»»
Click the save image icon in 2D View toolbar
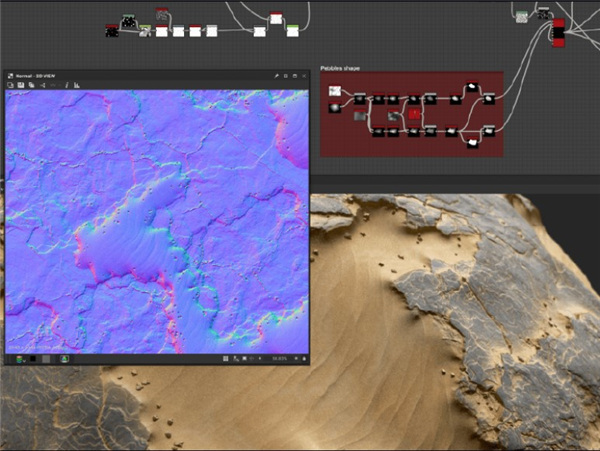600x451 pixels. [20, 86]
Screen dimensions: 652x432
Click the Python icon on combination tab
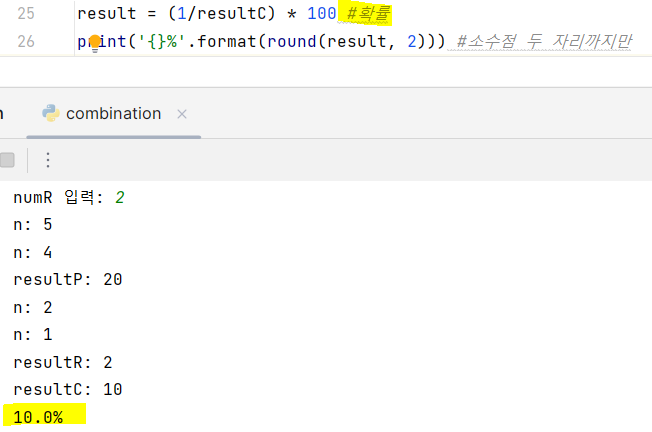coord(51,113)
««
__GOAL OF THE EXERCISE__:
Without the pictures, repeat the line with "Screen dimensions: 652x432" and every line after it to the end of the listing, and nothing else.

__RESPONSE AREA__:
Screen dimensions: 652x432
Click the Python icon on combination tab
coord(51,113)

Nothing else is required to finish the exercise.